### What this task involves
Count the lines in the records below that contain the string "sidebar", matching case. Report only the number.

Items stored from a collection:
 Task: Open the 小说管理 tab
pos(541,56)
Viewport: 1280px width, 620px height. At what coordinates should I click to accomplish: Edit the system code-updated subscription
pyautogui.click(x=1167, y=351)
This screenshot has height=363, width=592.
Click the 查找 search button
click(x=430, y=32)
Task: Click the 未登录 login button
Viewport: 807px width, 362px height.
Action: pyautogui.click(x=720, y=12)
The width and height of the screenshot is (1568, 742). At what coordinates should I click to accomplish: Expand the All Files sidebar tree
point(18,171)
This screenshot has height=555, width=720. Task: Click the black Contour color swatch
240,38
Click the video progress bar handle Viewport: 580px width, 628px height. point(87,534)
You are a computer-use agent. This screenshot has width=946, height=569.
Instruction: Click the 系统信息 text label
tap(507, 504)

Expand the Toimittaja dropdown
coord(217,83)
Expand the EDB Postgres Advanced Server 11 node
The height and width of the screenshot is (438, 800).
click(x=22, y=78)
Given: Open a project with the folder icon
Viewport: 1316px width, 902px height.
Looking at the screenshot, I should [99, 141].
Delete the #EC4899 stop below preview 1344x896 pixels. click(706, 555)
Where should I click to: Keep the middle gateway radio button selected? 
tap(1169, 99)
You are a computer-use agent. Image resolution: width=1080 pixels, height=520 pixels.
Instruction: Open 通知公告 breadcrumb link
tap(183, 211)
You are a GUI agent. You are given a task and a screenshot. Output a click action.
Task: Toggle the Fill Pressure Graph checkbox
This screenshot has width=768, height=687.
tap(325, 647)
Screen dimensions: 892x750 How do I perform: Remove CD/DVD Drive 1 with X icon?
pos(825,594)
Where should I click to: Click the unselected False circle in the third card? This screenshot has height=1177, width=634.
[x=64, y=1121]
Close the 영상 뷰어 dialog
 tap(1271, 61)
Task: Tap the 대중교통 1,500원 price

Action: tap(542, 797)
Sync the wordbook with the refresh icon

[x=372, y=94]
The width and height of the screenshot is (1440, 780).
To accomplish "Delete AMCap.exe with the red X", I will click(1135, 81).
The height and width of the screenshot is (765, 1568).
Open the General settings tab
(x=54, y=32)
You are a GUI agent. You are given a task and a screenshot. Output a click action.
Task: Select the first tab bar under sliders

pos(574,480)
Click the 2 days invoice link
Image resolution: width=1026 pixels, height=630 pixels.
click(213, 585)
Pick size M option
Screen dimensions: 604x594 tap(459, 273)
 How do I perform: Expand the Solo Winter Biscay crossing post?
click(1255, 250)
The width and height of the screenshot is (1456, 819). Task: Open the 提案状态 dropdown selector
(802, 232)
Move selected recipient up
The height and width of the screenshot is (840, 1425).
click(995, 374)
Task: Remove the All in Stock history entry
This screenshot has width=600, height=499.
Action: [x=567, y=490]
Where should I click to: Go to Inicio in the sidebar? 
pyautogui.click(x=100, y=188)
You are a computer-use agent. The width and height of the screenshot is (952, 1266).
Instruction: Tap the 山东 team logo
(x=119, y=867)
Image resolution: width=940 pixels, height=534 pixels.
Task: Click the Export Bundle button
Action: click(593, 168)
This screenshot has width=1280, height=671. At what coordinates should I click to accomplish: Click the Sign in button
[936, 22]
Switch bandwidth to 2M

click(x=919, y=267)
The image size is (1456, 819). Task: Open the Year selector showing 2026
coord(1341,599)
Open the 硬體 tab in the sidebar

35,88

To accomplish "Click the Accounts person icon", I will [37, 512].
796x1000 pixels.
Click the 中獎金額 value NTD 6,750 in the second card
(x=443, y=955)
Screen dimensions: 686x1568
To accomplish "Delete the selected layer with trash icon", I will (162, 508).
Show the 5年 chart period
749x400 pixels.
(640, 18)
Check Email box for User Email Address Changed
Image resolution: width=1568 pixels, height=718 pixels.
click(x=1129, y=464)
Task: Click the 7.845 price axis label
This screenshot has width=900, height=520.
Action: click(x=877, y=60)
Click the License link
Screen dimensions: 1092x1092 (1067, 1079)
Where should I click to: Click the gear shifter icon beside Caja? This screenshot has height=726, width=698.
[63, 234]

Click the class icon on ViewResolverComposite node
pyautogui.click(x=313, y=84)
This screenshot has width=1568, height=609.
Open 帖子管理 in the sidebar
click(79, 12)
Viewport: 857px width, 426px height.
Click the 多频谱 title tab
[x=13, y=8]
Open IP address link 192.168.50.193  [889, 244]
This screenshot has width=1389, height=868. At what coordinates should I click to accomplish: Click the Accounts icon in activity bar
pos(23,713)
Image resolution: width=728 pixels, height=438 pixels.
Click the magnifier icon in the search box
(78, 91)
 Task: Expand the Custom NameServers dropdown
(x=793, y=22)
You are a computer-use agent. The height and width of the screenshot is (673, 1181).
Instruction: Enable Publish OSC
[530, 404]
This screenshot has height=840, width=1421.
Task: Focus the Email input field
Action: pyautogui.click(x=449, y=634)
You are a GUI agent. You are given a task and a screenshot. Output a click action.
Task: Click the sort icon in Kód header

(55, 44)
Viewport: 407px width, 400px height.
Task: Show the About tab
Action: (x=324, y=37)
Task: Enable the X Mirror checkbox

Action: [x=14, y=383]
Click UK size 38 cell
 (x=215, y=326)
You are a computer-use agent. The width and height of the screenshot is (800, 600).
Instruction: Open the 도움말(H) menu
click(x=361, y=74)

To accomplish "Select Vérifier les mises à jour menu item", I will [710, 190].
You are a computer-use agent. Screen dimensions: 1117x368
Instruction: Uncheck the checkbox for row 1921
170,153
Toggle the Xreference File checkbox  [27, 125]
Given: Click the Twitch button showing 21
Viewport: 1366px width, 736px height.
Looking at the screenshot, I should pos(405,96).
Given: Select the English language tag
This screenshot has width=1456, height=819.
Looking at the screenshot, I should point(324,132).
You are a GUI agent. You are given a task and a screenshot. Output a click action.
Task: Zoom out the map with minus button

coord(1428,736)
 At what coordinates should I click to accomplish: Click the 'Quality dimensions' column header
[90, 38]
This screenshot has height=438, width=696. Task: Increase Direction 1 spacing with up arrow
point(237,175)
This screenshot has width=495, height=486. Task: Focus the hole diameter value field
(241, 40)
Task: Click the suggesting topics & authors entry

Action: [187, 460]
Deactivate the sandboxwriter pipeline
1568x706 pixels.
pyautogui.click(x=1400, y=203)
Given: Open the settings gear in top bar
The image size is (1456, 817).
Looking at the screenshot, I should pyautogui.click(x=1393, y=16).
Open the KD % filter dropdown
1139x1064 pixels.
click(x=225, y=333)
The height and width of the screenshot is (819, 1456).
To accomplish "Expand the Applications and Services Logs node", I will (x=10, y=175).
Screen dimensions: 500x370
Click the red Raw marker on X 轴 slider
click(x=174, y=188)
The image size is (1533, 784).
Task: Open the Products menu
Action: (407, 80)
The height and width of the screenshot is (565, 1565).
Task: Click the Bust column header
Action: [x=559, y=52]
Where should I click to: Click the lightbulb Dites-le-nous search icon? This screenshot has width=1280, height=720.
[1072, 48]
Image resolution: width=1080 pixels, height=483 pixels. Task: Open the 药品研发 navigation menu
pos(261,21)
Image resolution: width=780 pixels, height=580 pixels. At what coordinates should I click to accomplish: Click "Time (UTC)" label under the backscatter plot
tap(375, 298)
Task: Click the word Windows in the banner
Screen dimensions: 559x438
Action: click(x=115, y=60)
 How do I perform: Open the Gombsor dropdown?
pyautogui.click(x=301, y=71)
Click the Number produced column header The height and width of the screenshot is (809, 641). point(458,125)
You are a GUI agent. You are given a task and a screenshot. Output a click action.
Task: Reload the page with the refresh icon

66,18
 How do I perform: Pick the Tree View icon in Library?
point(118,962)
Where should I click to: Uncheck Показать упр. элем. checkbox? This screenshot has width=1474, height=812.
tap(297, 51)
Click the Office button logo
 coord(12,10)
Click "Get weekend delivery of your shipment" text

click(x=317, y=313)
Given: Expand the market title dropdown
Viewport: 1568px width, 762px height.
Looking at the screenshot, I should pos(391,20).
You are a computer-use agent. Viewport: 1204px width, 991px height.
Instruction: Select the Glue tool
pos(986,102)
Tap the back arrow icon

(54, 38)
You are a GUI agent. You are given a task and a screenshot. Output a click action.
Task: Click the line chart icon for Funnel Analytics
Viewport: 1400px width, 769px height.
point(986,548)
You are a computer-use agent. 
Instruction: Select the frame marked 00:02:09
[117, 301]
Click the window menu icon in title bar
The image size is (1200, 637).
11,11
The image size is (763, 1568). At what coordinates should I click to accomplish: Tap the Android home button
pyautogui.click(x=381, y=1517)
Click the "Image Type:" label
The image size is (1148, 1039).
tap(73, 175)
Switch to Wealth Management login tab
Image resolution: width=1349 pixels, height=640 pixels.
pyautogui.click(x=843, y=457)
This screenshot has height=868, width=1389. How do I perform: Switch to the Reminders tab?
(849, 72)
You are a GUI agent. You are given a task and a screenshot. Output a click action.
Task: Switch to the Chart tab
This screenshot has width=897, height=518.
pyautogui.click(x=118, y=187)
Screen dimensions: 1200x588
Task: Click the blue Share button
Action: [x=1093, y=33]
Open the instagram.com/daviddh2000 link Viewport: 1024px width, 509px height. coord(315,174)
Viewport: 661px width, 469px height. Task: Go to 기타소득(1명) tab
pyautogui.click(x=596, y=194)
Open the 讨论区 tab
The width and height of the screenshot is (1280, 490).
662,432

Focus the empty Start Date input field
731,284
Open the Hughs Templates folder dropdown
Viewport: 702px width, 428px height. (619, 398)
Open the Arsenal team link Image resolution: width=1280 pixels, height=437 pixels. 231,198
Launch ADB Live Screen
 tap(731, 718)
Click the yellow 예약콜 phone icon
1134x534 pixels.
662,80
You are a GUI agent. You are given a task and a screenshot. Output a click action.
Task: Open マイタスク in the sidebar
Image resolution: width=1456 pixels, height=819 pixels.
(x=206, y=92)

### Result for this task
5